Suncure

I need to repair a ding overnight. Is there any way to harden this stuff w/out placing it in the sun? i.e. a hair dryer?

Maybe i’m refrring to something different, maybe I’m not. I’m talking about those little tubes of ding repair stuff you buy, you slap it on, put it in the sun and you’re done. Not sure where the caltalyst comes in. thanks

there is no catalyst in the kit, but you could buy some at the lumber yard. Rather than using sunshine try some other UV light source. Regular flourescents a close range will make it go off eventually (hours), a tanning lamp, a black light flourescent tube works also. It is triggered by UVA-UVB light, not heat. Tom S.>>> Maybe i’m refrring to something different, maybe I’m not. I’m talking > about those little tubes of ding repair stuff you buy, you slap it on, put > it in the sun and you’re done. Not sure where the caltalyst comes in. > thanks

Tom is right on. Sorry for any confusion. Heat will do nothing to help your resin kick. If you don’t have UV from the Sun then you have to substitute it with something else. I was just saying to get some catalyst (MEKP) and add it to your mix. The catalyst will cause the reaction to happen. If you have never used catalyst you might want to do a test. If you use to much catalyst the resin will yellow or even catch fire. With the UV resin they say as long as you can go outside and see any kind of shadow then the resin will kick. It just might take longer. In full sunlight it will fully kick in a mattter of minutes.
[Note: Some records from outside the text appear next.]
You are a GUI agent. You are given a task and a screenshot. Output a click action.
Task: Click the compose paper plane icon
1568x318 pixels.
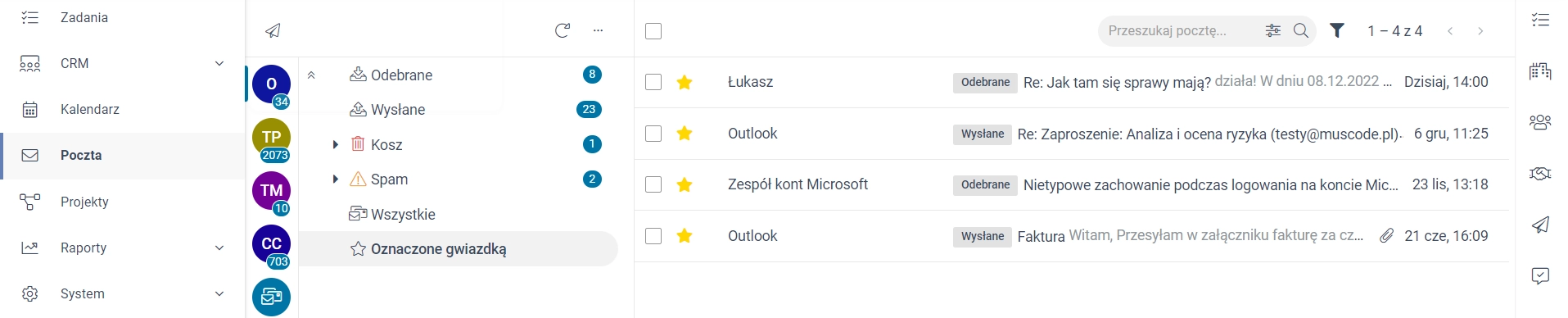coord(273,30)
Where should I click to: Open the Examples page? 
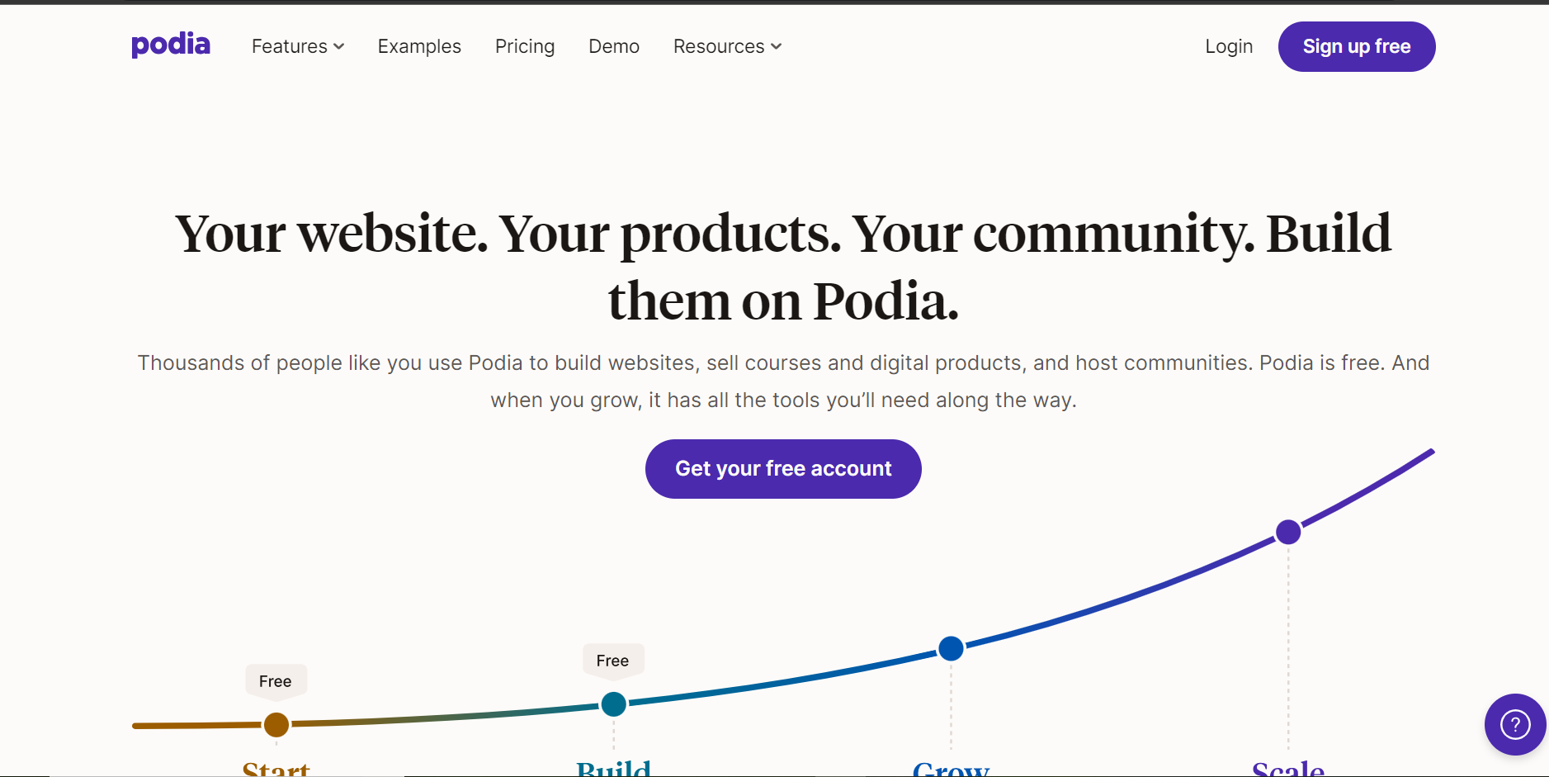pos(419,46)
At the old Monterey Bay Fiberglass they had resin samples showing clarity of different types. One sample was obviously darker than the rest and had a label saying that it had been “over catalyzed.” If you add conventional catalyst to UV resin, will it cause yellowing or darkening after UV exposure?
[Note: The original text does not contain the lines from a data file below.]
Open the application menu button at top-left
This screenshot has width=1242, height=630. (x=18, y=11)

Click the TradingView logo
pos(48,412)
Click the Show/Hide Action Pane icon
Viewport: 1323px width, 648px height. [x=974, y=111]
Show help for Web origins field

John: I’m not sure about the premixed tubes of SunCure or SolarRez, because I’ve heard that there are milled fibers and other things in these kit forms. I use SunCure powder added to my own Silmar S249a. I lam with it as a UV cure resin. I use the same mix for hotcoats and glossing (after I thin it with Styrene). So far there have been no ill effects of using MEK in addition to the UV additive. In fact, true to the claims, I find “the whites are whiter”, a couple of my favorites have seen a year or more of heavy exposure to the sun and are still nice and bright. Tom S.>>> At the old Monterey Bay Fiberglass they had resin samples showing clarity > of different types. One sample was obviously darker than the rest and had > a label saying that it had been “over catalyzed.” If you add > conventional catalyst to UV resin, will it cause yellowing or darkening > after UV exposure?
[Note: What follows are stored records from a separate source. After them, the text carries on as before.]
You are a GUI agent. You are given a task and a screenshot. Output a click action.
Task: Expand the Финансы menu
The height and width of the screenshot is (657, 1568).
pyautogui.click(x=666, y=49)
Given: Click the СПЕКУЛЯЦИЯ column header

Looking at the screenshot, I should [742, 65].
The only time I have intentionally added catalyst to UV resin and then exposed to UV rays was in doing glassing with opaque laminates. The older formula sometimes would not work well under objects that would block UV rays (ie. a dark lam). The resin exposed would kick fine but the area under the lams would not kick as fast or at all and you would end up with a bubble in your glass work. So to combat this I would add a very small amount of catalyst to a small batch of UV resin, set my lams, then roll my glass back over and laminate as usual with UV resin. Then expose the whole thing to UV. The newer, I would say in the past couple of years, has gotten much better. This is hardly a problem (but I still do it to be cautious). The only reason to add catalyst to UV in my opinion is the reason above, if you have to do something at night and have no UV alternative, or if you are using UV resin to set a fin box, or any other areas where you are talking about depth. This is just regualr poly resin with an additive (a yellowish powder, from my experience), whereby UV takes the place of catalyst. In mixing the two (UV rays and MEKP) one should augment the other. A simplified example, if you have UV resin mixed up and you also mix in your normal amount of MEKP and then you expose it to UV Rays, you are in essence double the catalyizing agents. Bottom line in my opinion don’t mix them unless you have to.